In order to enhance the detection and discovery of chemical hazards, several bio- and chemoanalytical methods have been developed and validated to ensure high throughput, cost-effective and robust monitoring of a wide range of priority chemicals. The sample pooling approach was also shown to drastically improve the efficiency of regulatory surveillance and industrial self-monitoring of priority hazards. For the discovery of unsuspected/unknown hazards, a 5-step action plan was proposed allowing safety assessment of infant foods from CALUX bioassay measurements while non-targeted methods coupling high-resolution mass spectrometry and bioinformatics were developed for the possible identification of suspect chemicals.
In order to enhance the detection of microbial hazards and the prediction of their behaviour, the presence, distribution and prevalence of target foodborne was analysed in samples collected over an extended period to capture seasonal fluctuations. Targeting infant cereals, samples were collected from raw materials, intermediate products, finished products, production environment to determine the spatial distribution and sources of contamination and to understand the overall structure of the microbiota in the substrates. In parallel, in order to promote prediction of microbial behaviour, Listeria monocytogenes was employed as a model organism and the mild acid adaptation and subsequent increased robustness to lethal acid pH were tested both in vitro and in situ in order to identify transcriptome and volatolome derived biomarkers.

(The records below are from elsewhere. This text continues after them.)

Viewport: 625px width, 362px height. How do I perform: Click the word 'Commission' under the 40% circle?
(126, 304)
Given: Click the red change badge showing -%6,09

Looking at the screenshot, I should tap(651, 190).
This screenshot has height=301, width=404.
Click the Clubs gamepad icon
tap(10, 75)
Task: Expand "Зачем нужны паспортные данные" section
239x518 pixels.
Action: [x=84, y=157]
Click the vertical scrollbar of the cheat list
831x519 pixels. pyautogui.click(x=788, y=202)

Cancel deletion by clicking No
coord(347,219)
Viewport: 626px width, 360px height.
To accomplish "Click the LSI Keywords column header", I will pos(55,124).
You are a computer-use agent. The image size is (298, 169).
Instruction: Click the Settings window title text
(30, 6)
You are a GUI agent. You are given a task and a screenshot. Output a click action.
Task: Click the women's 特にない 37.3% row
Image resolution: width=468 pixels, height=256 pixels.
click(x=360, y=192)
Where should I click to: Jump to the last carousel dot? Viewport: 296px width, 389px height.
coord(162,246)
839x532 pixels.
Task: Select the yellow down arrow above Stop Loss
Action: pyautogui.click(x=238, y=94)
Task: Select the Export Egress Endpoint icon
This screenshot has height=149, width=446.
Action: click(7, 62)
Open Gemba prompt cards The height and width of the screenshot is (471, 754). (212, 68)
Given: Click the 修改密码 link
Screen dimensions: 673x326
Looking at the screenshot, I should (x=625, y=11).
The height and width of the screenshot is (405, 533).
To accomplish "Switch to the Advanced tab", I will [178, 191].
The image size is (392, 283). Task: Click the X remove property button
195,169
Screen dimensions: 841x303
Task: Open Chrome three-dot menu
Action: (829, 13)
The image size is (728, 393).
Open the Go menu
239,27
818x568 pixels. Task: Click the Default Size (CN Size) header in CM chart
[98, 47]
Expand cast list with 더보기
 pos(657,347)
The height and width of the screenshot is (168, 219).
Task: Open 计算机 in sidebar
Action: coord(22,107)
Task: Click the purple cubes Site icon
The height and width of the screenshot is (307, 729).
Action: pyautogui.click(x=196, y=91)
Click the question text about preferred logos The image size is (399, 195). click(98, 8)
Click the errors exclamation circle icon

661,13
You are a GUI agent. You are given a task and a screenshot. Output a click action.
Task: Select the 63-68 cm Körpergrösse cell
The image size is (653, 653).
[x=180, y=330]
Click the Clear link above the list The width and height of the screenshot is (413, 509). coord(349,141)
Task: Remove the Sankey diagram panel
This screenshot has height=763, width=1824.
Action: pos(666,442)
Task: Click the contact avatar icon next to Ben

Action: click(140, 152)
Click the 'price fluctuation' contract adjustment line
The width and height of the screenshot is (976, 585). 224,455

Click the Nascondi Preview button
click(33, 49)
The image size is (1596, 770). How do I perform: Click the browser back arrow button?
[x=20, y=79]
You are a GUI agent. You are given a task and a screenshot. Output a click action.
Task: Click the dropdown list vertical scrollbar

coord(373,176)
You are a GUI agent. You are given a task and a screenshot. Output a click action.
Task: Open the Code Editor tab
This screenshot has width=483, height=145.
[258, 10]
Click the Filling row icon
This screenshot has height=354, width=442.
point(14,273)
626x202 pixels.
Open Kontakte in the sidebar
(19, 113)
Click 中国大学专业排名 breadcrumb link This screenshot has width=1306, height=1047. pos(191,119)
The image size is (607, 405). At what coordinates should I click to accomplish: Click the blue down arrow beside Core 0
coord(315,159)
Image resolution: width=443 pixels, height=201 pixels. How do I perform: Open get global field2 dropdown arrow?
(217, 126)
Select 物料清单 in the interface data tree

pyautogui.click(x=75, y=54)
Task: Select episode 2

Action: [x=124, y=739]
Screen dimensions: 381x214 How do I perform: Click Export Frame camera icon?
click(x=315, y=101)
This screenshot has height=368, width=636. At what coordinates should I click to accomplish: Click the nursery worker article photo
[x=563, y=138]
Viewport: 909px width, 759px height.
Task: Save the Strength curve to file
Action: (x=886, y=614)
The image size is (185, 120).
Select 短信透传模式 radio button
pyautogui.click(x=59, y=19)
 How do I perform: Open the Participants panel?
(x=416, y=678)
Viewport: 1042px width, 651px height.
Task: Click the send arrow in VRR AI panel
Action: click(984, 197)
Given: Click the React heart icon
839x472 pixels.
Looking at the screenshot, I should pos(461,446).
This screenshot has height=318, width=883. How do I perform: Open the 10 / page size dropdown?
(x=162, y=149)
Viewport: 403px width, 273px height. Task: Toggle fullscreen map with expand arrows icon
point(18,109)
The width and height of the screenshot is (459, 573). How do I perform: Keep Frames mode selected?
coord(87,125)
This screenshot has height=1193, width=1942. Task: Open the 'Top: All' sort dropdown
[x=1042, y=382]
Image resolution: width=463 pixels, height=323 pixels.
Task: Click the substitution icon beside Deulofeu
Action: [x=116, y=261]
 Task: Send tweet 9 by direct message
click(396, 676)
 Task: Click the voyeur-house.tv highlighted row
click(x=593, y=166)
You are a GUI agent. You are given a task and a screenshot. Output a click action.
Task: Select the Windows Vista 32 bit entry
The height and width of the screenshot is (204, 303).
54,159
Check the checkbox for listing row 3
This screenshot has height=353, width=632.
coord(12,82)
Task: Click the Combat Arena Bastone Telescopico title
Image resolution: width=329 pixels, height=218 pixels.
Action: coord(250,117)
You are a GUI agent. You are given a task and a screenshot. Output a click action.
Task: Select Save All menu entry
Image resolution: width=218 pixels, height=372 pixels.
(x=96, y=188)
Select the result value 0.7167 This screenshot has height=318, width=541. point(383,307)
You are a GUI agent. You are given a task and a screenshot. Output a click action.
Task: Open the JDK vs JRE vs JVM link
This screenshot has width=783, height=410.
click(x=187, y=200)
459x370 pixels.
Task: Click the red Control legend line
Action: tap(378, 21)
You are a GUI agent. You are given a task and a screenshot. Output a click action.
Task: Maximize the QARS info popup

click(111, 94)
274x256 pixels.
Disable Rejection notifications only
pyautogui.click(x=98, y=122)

An integrated, upgradeable Decision Support System (DSS) has been developed for assessing hazards in infant food chains. Initial stages focused on gathering data requirements and developing model prototypes across SAFFI activities. Data profiling mapped key variables, created metadata, and identified dataset commonalities, facilitating seamless integration of diverse models. Conceptual and logical data models were then built using entity relationships and data flow diagrams, and workshops and surveys provided feedback for refinement. The resulting beta DSS enables hazard identification, control, and detection through a structured SQL database and visualization tools. Designed for scalability, the DSS supports data uploads via templates, allowing future expansion beyond infant food chains to address broader food safety hazards.
In addition to the DSS and 7 key exploitable results, SAFFI results have been described in over 70 peer-reviewed open access scientific articles and in conference presentations, webinars, workshops, courses, datasets and quizz.
SAFFI will contribute to ensure and enhance the transparency and reliability of food safety along the food chain with regard to international trade. SAFFI will also i) enhance the capacity of operators along the chain to detect, assess and mitigate food safety risks; ii) improve the efficiency of the official controls and iii) contribute to standard setting and regulatory cooperation in the EU and China.